Copy every line of the data below exactly, character for character.
----------
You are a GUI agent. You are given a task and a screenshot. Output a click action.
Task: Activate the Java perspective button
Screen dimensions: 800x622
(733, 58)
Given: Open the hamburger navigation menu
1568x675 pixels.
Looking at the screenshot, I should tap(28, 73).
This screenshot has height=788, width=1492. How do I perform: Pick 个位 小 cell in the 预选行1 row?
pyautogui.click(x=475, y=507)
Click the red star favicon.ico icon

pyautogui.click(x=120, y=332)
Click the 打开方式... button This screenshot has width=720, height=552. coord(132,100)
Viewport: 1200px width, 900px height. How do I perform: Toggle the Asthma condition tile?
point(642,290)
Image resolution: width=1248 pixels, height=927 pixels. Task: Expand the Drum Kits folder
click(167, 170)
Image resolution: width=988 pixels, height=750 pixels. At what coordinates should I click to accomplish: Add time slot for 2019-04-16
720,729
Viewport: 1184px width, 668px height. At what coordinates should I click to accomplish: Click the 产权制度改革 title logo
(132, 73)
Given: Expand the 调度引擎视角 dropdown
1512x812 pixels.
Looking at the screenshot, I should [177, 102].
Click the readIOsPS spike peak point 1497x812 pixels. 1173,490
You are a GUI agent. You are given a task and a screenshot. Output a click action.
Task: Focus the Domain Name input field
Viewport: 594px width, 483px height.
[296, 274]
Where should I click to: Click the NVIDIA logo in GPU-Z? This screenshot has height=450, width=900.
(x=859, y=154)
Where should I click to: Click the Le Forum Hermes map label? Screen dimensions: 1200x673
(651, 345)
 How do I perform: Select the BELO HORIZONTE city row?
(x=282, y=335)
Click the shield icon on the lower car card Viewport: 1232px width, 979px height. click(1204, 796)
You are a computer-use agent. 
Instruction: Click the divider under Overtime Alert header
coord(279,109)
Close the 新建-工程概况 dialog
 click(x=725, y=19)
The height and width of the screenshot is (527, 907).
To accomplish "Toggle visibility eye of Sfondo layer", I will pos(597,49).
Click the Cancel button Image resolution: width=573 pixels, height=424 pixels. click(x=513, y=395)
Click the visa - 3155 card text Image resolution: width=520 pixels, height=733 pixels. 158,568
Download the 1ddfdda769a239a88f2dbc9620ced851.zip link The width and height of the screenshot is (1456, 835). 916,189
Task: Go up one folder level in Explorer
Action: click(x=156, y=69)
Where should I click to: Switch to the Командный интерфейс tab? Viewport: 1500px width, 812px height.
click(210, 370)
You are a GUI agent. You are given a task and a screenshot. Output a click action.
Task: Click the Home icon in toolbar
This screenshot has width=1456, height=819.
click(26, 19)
----------
● **Exercise output**:
You are a GUI agent. You are given a task and a screenshot. Output a click action.
Task: Activate the Java perspective button
Screen dimensions: 800x622
(733, 58)
Given: Open the hamburger navigation menu
1568x675 pixels.
Looking at the screenshot, I should tap(28, 73).
This screenshot has height=788, width=1492. How do I perform: Pick 个位 小 cell in the 预选行1 row?
pyautogui.click(x=475, y=507)
Click the red star favicon.ico icon

pyautogui.click(x=120, y=332)
Click the 打开方式... button This screenshot has width=720, height=552. coord(132,100)
Viewport: 1200px width, 900px height. How do I perform: Toggle the Asthma condition tile?
point(642,290)
Image resolution: width=1248 pixels, height=927 pixels. Task: Expand the Drum Kits folder
click(167, 170)
Image resolution: width=988 pixels, height=750 pixels. At what coordinates should I click to accomplish: Add time slot for 2019-04-16
720,729
Viewport: 1184px width, 668px height. At what coordinates should I click to accomplish: Click the 产权制度改革 title logo
(132, 73)
Given: Expand the 调度引擎视角 dropdown
1512x812 pixels.
Looking at the screenshot, I should [177, 102].
Click the readIOsPS spike peak point 1497x812 pixels. 1173,490
You are a GUI agent. You are given a task and a screenshot. Output a click action.
Task: Focus the Domain Name input field
Viewport: 594px width, 483px height.
[296, 274]
Where should I click to: Click the NVIDIA logo in GPU-Z? This screenshot has height=450, width=900.
(x=859, y=154)
Where should I click to: Click the Le Forum Hermes map label? Screen dimensions: 1200x673
(651, 345)
 How do I perform: Select the BELO HORIZONTE city row?
(x=282, y=335)
Click the shield icon on the lower car card Viewport: 1232px width, 979px height. click(1204, 796)
You are a computer-use agent. 
Instruction: Click the divider under Overtime Alert header
coord(279,109)
Close the 新建-工程概况 dialog
 click(x=725, y=19)
The height and width of the screenshot is (527, 907).
To accomplish "Toggle visibility eye of Sfondo layer", I will pos(597,49).
Click the Cancel button Image resolution: width=573 pixels, height=424 pixels. click(x=513, y=395)
Click the visa - 3155 card text Image resolution: width=520 pixels, height=733 pixels. 158,568
Download the 1ddfdda769a239a88f2dbc9620ced851.zip link The width and height of the screenshot is (1456, 835). 916,189
Task: Go up one folder level in Explorer
Action: click(x=156, y=69)
Where should I click to: Switch to the Командный интерфейс tab? Viewport: 1500px width, 812px height.
click(210, 370)
You are a GUI agent. You are given a task and a screenshot. Output a click action.
Task: Click the Home icon in toolbar
This screenshot has width=1456, height=819.
click(26, 19)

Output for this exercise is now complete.